Model HQ

How to Use and Create a Custom Test for Model Inferencing

Before deploying a model to production or using it for critical tasks, it is important to validate its performance and behavior across different scenarios. Model HQ provides a comprehensive testing framework designed to enable users to evaluate, benchmark, and validate model performance in a controlled and reproducible manner. Whether the goal is to verify basic functionality with quick experiments, establish performance baselines, or evaluate model responses against custom datasets, the testing tools available in Model HQ can accommodate a wide range of testing requirements and workflows.

customTest

1. Overview

Model HQ's testing framework includes three distinct testing modes, each suited to different validation scenarios and user preferences. This section describes the available test types, file upload requirements, and the action buttons used to execute tests. The testing interface is designed to accommodate different use cases, from quick exploratory testing to structured batch evaluations with custom datasets.

1.1 Test types

The testing mode defines how the model will be evaluated. Three options are available to suit different testing requirements:

  1. Sandbox The Sandbox mode runs an interactive test session that allows real-time experimentation.
    • Best suited for quick experimentation.
    • Manual prompts can be entered and responses inspected in real time.
    • This is the default option for exploratory testing.
  1. Standard The Standard mode runs a predefined, system-controlled test using one of LLMWare's pre-made datasets, which are largely designed to test a model's capability for RAG comprehension and answer generation.
    • Useful for repeatable validation checks.
    • No custom input files are required.
    • Suitable for baseline validation.
  1. Custom The Custom mode allows tests to be run using user-provided data.
    • Batch evaluation is enabled.
    • A JSON or CSV file must be uploaded.
    • Designed for structured testing and benchmarking.

1.2 File upload

File upload is used exclusively when the Custom test type is selected. The uploaded file provides the test dataset that will be used for evaluation.

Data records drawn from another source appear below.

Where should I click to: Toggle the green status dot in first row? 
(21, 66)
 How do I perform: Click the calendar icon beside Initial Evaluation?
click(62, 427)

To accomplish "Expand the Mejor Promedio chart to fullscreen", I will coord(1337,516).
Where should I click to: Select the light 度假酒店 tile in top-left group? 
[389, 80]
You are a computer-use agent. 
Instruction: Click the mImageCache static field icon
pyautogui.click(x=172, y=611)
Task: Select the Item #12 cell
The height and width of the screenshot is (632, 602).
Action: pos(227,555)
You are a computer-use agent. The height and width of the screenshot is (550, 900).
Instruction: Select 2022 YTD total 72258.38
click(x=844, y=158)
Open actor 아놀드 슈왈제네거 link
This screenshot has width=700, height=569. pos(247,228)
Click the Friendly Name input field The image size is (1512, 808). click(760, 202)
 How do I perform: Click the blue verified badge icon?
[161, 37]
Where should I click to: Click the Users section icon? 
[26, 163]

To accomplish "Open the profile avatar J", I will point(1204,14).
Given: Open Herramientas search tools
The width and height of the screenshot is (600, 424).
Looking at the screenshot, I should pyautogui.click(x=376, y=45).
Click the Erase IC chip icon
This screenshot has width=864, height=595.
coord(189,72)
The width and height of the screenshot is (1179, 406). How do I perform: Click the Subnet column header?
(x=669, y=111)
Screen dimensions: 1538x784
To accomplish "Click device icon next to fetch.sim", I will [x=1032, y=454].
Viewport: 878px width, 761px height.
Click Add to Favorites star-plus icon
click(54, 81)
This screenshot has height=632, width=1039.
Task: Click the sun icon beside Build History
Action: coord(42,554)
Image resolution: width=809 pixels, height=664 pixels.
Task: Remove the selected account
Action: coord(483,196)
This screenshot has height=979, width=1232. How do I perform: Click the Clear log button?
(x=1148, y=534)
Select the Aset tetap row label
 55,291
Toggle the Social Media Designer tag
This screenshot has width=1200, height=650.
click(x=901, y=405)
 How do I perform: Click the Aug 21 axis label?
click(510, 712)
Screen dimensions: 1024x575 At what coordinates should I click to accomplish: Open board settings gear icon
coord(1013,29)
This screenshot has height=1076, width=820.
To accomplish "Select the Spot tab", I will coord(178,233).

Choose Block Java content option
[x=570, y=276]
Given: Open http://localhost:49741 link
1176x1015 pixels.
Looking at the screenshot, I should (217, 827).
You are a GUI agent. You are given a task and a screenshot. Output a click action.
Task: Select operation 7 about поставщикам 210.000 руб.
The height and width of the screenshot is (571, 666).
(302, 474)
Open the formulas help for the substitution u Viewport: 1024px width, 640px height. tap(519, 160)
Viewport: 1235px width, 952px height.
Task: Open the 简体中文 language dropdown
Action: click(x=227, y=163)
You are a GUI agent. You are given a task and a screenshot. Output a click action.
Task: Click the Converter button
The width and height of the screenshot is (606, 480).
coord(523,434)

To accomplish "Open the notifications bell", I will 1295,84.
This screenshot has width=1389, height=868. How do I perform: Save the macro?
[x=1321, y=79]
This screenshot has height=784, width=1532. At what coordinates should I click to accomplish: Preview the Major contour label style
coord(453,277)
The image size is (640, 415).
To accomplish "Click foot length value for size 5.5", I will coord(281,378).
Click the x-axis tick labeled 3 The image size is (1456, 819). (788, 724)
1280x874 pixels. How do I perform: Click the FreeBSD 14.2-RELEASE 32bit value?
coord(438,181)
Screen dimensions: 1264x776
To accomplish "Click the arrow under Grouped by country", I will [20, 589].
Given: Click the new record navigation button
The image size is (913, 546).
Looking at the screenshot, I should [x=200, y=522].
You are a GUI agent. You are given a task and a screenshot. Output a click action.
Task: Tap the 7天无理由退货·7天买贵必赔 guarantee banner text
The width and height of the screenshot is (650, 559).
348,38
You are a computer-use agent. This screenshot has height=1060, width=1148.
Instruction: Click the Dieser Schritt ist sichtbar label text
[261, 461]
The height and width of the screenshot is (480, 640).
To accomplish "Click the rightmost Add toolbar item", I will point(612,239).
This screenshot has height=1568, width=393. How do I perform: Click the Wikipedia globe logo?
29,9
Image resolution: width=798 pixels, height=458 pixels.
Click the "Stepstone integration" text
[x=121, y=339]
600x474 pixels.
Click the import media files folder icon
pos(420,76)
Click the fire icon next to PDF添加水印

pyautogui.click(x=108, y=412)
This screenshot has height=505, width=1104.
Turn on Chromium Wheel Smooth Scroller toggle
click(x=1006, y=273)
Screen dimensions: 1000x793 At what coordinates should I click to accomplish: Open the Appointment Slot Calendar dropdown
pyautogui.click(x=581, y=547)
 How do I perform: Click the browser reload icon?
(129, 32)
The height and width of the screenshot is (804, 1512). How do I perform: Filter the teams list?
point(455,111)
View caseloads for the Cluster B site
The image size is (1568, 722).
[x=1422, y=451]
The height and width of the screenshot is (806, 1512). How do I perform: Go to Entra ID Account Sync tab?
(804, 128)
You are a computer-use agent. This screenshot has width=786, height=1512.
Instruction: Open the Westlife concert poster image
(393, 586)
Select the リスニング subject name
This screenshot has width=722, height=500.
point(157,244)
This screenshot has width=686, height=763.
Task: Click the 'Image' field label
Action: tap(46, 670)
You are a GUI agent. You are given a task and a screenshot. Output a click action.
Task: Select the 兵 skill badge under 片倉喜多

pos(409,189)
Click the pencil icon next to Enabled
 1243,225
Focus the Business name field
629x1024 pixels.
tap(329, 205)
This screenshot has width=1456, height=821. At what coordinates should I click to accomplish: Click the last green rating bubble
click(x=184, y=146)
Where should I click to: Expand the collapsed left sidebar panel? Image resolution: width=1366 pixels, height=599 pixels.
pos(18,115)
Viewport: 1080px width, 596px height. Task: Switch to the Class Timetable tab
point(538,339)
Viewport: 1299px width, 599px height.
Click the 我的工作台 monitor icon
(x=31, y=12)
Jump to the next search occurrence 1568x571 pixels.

  • A JSON or CSV file can be uploaded.
  • CSV files must include headers: query, context, answer.
  • JSON files must contain entries with keys: query, context, answer.
  • Each row or entry represents one test case.

1.3 Action buttons

The testing interface provides several action buttons to control test execution and file generation.

1.3.1 Run test (>)

The Run Test button initiates the selected test type using the current configuration.

  • Sandbox, Standard, or Custom tests can be executed.
  • If Custom mode is selected, the uploaded file will be used.

1.3.2 Generate sample

The Generate Sample button automatically creates a sample test file.

  • This helps users understand the expected file format.
  • Useful as a starting template for custom tests.

1.3.3 Mapper

The Mapper button opens the field mapping interface for custom test files.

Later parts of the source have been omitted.